▶ DATA FOR THE TASK:
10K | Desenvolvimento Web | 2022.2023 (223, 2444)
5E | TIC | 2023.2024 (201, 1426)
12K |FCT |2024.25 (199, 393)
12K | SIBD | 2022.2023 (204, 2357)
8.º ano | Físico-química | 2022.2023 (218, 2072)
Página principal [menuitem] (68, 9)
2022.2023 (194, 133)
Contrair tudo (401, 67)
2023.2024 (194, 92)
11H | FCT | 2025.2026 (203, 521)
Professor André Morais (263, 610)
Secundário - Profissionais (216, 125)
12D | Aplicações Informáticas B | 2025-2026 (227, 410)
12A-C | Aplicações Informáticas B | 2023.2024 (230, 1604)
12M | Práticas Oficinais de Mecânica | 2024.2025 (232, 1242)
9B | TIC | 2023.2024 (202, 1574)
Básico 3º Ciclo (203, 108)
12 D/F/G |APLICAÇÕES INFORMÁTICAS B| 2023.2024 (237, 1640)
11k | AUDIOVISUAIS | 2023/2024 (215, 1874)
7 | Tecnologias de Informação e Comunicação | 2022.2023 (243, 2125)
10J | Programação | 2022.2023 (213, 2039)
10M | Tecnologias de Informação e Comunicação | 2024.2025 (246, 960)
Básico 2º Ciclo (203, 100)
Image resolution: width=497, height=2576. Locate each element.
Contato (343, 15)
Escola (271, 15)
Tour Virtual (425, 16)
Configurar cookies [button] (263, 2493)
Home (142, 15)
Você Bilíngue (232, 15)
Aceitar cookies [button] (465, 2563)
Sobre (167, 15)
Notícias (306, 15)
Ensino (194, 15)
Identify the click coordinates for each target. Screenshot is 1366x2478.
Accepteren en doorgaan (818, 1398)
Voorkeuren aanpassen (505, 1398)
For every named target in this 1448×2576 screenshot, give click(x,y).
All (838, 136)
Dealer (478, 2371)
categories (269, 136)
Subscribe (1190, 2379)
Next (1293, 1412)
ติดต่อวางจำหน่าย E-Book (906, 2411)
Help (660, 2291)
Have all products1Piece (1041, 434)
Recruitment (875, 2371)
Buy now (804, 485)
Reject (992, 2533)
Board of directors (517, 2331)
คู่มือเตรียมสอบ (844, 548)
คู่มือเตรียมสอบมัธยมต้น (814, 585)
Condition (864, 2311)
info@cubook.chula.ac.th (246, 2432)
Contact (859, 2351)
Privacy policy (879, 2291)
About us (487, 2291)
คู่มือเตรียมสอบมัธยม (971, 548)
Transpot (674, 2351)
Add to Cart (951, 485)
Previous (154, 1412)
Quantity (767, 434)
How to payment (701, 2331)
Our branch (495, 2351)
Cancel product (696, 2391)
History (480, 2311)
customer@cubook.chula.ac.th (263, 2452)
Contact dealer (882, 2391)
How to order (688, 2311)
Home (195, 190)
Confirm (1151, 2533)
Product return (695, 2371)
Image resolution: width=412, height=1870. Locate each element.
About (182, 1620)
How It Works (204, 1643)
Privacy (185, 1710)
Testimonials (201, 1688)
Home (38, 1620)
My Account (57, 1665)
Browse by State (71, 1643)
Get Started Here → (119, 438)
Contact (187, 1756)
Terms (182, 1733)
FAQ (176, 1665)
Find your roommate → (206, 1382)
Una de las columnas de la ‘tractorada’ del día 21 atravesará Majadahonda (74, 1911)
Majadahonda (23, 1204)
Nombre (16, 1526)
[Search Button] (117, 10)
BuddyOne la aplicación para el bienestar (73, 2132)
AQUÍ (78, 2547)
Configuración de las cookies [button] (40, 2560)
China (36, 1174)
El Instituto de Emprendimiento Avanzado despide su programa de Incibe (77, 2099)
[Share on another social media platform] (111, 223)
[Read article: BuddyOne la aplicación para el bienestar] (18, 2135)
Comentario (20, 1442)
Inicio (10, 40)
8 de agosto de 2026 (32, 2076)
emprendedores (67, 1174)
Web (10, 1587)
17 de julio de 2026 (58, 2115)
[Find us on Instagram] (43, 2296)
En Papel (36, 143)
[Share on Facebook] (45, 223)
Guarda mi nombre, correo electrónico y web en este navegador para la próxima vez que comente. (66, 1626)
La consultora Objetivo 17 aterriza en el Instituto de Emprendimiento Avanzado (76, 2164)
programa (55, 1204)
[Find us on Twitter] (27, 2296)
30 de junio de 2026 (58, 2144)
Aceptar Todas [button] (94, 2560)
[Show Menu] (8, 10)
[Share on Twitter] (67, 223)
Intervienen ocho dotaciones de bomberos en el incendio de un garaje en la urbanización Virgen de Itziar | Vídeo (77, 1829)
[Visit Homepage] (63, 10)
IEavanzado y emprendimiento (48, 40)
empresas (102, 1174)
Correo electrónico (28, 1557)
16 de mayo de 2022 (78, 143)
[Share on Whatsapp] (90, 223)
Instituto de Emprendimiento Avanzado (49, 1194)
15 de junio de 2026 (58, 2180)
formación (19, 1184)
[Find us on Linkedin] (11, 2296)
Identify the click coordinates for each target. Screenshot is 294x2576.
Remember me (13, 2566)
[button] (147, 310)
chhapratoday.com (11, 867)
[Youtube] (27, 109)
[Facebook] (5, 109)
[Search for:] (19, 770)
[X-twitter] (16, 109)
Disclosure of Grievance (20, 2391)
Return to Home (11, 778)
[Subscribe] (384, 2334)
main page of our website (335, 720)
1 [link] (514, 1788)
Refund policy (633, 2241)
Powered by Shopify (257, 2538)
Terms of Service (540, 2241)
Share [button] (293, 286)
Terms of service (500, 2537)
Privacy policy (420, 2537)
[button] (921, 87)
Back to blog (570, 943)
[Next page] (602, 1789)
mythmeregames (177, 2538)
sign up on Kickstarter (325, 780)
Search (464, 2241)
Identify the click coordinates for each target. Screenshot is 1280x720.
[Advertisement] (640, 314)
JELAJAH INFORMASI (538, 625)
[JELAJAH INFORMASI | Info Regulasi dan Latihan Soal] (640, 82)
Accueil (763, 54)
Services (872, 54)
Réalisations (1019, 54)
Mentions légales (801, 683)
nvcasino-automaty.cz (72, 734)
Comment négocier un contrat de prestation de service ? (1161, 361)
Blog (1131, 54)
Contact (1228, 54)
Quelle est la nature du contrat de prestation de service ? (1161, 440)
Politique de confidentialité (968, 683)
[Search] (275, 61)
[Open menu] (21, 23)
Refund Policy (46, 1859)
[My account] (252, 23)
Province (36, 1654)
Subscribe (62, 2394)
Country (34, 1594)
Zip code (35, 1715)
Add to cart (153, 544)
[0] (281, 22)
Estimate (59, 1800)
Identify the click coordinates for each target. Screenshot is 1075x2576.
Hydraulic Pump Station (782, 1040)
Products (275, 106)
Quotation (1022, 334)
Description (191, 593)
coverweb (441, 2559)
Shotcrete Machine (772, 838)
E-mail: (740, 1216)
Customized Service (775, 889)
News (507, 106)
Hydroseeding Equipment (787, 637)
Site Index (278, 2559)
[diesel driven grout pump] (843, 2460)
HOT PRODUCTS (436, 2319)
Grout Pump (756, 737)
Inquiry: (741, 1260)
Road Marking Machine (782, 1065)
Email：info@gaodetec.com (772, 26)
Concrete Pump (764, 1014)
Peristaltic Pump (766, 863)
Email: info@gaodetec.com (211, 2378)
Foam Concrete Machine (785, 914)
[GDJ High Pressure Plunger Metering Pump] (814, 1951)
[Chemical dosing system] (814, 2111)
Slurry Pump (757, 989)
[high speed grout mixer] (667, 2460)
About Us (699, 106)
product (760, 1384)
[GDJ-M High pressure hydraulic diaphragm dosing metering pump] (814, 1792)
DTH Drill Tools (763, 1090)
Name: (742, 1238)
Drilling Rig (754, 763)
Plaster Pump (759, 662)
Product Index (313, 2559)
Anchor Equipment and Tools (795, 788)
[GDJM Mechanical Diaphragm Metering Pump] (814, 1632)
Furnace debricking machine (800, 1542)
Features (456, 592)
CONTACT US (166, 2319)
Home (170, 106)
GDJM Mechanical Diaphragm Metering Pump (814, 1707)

▶ TASK:
Start at the first line of the material and transcribe each line exactly, stopping once the line containing "7 | Tecnologias" has been written.

▶ FINISHED TASK:
10K | Desenvolvimento Web | 2022.2023 (223, 2444)
5E | TIC | 2023.2024 (201, 1426)
12K |FCT |2024.25 (199, 393)
12K | SIBD | 2022.2023 (204, 2357)
8.º ano | Físico-química | 2022.2023 (218, 2072)
Página principal [menuitem] (68, 9)
2022.2023 (194, 133)
Contrair tudo (401, 67)
2023.2024 (194, 92)
11H | FCT | 2025.2026 (203, 521)
Professor André Morais (263, 610)
Secundário - Profissionais (216, 125)
12D | Aplicações Informáticas B | 2025-2026 (227, 410)
12A-C | Aplicações Informáticas B | 2023.2024 (230, 1604)
12M | Práticas Oficinais de Mecânica | 2024.2025 (232, 1242)
9B | TIC | 2023.2024 (202, 1574)
Básico 3º Ciclo (203, 108)
12 D/F/G |APLICAÇÕES INFORMÁTICAS B| 2023.2024 (237, 1640)
11k | AUDIOVISUAIS | 2023/2024 (215, 1874)
7 | Tecnologias de Informação e Comunicação | 2022.2023 (243, 2125)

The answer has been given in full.